2006年頃から欧米を中心にタミフルの異常行動に関する報告が相次ぎ、日本でも2009年ころには小児の異常行動を注意喚起する改訂添付文書が追加されました。このため、子供や思春期の患者に対しては、より慎重な観察が必要であると言えるでしょう。
インフルエンザそのものによっても異常行動がみられることがあり、タミフルとの因果関係の判断が難しい場合も少なくありません。しかしタミフルを投与後、異常行動が新たに発現したり、症状が顕著に悪化したケースも数多く報告されており、副作用の可能性を視野に入れることが大切です。
タミフルはインフルエンザ治療の第一選択薬であり、その有効性は高い一方で、異常行動などの重篤な副作用にも十分な注意が必要です。タミフルの処方を検討する際には、患者さんへの十分な説明とともに、綿密な観察が不可欠であると言えるでしょう。
よくある質問(Q&A)
まとめ
タミフルまとめ
- インフルエンザウィルスの増殖を抑える薬である
- 発症してから48時間以内に投与するのが効果的である
- タミフルと異常行動の因果関係はわかっていない
タミフルは、主にインフルエンザの治療や予防に使われる薬です。インフルエンザは感染力が強く、発熱や体調不良を引き起こすウイルスによる病気で、タミフルはこのインフルエンザウイルスの増殖を抑制することで、症状を和らげたり回復を早めたりします。インフルエンザの症状が出てからなるべく早く(発熱から48時間以内に)服用を始めると、効果が高まります。ウイルスの増殖を初期に抑えることがポイントです。

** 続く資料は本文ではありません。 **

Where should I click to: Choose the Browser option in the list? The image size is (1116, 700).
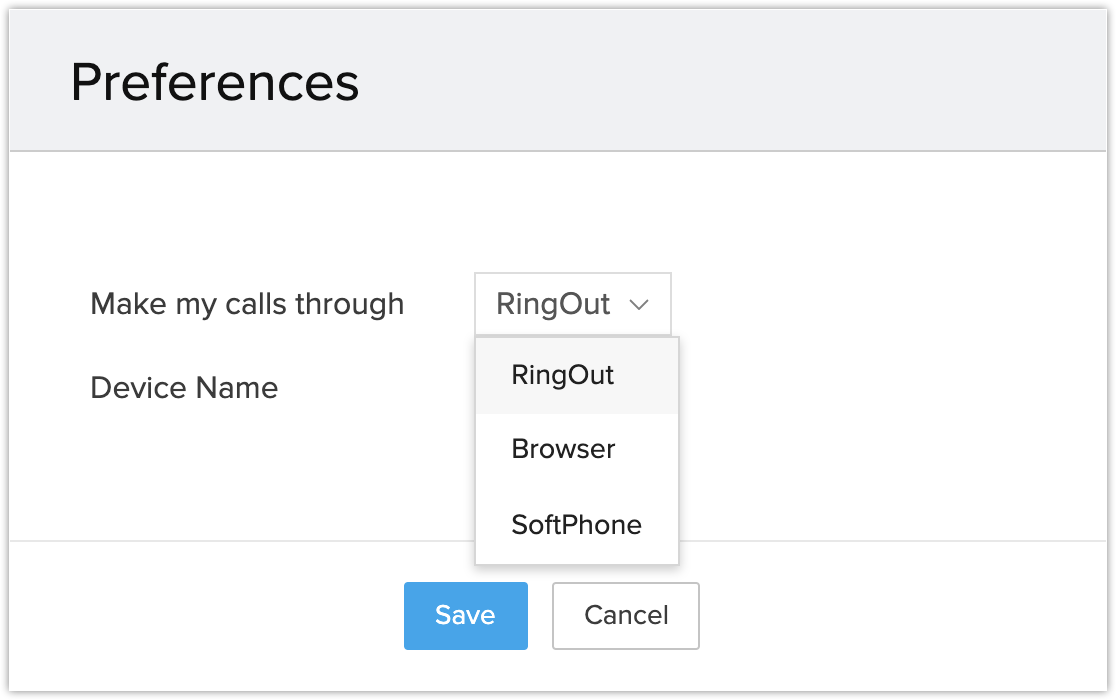(563, 449)
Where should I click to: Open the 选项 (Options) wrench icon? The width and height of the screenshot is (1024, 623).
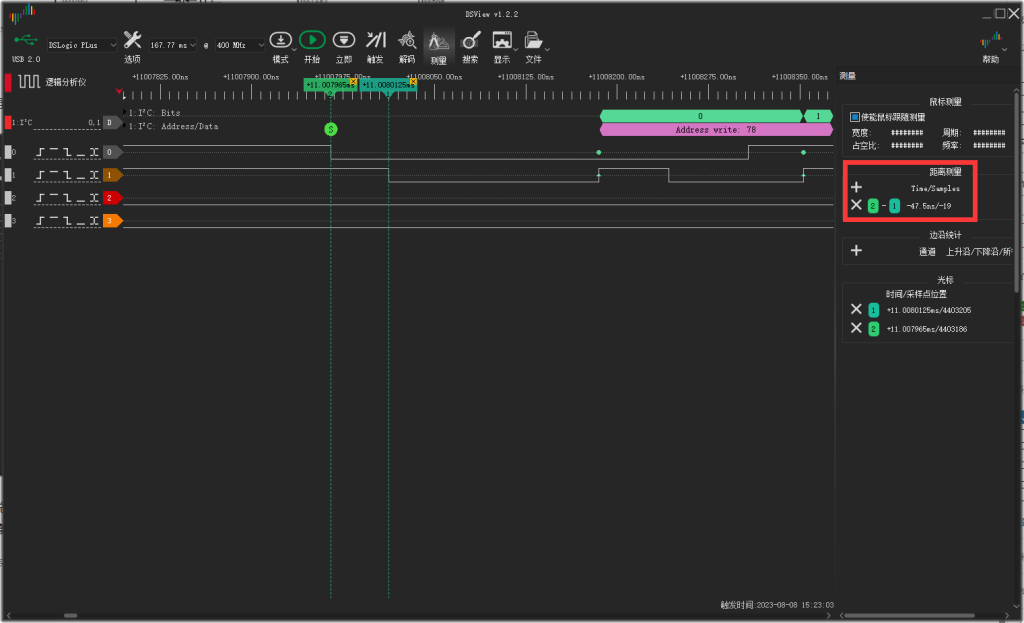pos(132,40)
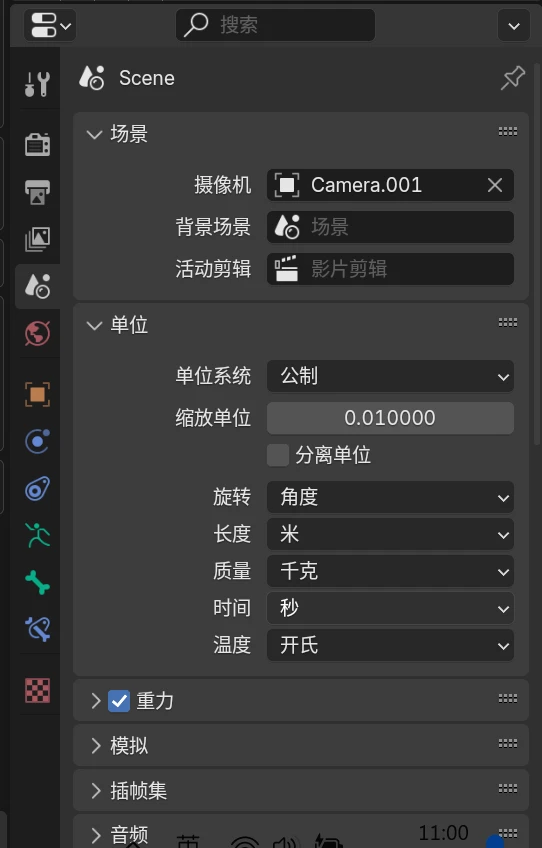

薬の使用方法として治療の場合には発症から48時間以内に始め、通常は1日2回、5日間服用します。予防の場合にはインフルエンザに感染する可能性が高い状況では、通常は1日1回、10日間服用します。一部の報告では、特に子供や若い人たちに異常行動が起こる可能性が示唆されています。しかし、これについてはまだ研究が進んでおらず、確定的な因果関係は分かりません。もし異常行動が見られた場合は、速やかに医師に相談しましょう。タミフルは感染症の治療や予防に役立つ薬ですが、正しい使い方や副作用、異常行動のリスクについては理解しておくことが大切です。発熱から48時間以内に使うことで最大限の効果が期待できますが、必ず医師の指示に従い、自身の症状や体調に合わせて利用しましょう。